We’re in a strange situation here and we’re all trying to figure it out as we’re going along. From the beginning in March, medical experts have been trying to figure out not only how the coronavirus spreads but how to slow it down or stop it.
Guess what? When you evaluate anything in a real time situation you’re going to have mistakes. Take masks, for instance. In March there was a community push to sew and distribute cloth masks to protect people. Well, public health and medical officials said masks won’t work to stop the spread of the virus.
THIS IS THE IMPORTANT PART. As they learned how the virus spreads, they learned they were wrong. They learned the virus can spread through the larger droplets contained in coughs and sneezes, and masks can stop that spread from the infected person.
Fallibility isn’t something critics accept. The critics and commenters rail about how experts said masks weren’t important and how the death rate of those infected is lower than previously projected. That’s the measure on which many coronacritics are basing their arguments.
So, for the 100th time, let’s repeat this — the coronavirus isn’t going to wipe us off the earth, but we should be wary and protect those who are vulnerable. If you don’t already know, it’s pretty simple.
Vulnerable populations = our senior populations and those with preexisting health conditions. How can we slow down or even stop the spread? Try to stay about 6 feet from one another, wear a mask when inside and talking to people, and wash or sanitize your hands often. That’s really not hard, and it’s definitely not worth all the politicized whining we’ve seen.
Stepping down from the soapbox, it’s good to see our local leaders making sure to take care of those who take care of us.
A raise for police and firefighters is long overdue and City Commissioner Mark Cochran made a good point recently. It’s a bad business model to hire people, train them and give them some experience, and then let them go to other agencies that pay more.

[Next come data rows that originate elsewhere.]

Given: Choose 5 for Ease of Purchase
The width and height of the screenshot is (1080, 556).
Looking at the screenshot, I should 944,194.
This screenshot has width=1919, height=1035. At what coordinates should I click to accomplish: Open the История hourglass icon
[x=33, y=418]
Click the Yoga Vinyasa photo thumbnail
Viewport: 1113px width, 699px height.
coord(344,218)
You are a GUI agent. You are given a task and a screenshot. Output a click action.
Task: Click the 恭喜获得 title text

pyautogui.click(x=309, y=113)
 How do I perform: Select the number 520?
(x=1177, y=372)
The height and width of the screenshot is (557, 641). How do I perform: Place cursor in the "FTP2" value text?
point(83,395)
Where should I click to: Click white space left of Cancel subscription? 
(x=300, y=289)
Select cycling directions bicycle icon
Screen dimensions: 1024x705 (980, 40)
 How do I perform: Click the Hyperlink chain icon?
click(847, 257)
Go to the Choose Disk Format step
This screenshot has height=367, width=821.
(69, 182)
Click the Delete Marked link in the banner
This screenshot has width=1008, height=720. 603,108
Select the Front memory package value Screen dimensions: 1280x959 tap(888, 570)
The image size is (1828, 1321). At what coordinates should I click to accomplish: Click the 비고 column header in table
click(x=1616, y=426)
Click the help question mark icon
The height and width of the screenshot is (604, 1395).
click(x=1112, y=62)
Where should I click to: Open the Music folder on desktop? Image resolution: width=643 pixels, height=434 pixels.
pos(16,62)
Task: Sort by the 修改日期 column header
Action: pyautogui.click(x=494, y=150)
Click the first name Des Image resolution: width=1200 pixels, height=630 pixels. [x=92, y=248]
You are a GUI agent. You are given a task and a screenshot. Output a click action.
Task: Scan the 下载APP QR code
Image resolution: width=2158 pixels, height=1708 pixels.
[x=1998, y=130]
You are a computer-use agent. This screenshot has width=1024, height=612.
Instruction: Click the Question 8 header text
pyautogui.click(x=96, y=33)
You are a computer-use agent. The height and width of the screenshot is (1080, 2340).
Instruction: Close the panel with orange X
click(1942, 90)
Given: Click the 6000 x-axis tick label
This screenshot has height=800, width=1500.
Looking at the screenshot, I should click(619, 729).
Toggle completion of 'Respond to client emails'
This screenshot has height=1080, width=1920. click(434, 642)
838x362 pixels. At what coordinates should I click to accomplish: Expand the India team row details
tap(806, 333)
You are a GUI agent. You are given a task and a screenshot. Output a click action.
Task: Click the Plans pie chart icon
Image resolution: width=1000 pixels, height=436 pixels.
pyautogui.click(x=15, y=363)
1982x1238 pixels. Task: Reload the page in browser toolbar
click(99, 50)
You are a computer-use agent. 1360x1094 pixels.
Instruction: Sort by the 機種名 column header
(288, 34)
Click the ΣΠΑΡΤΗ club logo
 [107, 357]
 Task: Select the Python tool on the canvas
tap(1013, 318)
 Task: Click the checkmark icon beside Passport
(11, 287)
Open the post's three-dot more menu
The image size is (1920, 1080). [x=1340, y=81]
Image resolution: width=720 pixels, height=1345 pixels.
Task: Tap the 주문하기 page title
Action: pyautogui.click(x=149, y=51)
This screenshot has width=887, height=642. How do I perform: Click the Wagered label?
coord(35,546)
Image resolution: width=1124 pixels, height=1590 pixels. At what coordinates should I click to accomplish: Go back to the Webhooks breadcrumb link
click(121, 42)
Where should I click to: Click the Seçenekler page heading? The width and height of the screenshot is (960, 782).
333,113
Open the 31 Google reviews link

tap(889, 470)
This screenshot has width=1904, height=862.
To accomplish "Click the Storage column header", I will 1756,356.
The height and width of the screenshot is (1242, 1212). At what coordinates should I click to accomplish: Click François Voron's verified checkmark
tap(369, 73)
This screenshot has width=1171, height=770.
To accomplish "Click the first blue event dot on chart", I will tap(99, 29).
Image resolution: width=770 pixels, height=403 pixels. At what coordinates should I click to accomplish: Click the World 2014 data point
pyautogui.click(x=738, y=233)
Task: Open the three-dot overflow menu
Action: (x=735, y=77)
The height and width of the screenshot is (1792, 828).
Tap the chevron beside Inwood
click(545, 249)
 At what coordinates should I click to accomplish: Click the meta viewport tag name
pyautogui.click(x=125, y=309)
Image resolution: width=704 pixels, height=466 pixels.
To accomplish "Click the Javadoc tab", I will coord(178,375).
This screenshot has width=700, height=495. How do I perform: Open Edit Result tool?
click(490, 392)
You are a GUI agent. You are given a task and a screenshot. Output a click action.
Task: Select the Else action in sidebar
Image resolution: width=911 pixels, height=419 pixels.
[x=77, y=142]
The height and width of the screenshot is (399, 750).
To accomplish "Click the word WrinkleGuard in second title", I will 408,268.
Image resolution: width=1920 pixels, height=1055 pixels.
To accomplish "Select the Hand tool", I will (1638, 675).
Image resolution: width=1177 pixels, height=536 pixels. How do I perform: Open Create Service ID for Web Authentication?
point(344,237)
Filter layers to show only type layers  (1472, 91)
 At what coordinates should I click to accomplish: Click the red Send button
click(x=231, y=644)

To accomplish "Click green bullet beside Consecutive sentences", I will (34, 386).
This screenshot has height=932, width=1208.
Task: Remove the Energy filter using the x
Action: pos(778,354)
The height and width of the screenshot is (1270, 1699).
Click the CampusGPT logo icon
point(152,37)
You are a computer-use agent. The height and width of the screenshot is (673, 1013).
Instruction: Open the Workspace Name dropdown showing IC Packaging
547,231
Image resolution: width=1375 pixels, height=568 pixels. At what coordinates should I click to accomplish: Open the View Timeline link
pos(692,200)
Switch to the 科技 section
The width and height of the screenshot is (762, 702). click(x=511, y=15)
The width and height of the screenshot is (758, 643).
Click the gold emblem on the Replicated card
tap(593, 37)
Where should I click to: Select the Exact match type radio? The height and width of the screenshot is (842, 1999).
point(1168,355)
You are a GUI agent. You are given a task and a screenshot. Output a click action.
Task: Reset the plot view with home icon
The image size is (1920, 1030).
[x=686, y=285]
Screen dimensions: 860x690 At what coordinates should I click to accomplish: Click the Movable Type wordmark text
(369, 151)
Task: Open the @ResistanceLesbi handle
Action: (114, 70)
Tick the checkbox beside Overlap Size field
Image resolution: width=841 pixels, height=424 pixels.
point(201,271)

It’s good to see our local officials address this issue. Our government managers have been smart to save money when the economy was going well and also to vouch for using some of our savings in this manner.
Quantity is important, but retaining quality public safety employees is paramount. Those are the people who create the culture within their departments.
We may see taxes increase somewhat to support these raises and need to consider that an investment. We’ve all heard a lot about toxic agencies in public safety — Glynn County in South Georgia, for instance — and we need to strive to keep forward thinking departments. One way to do that is to pay them what they’re worth.
It’s a good start, commissioners. Thank you for your support of our public safety departments — they play an important defining role for our community.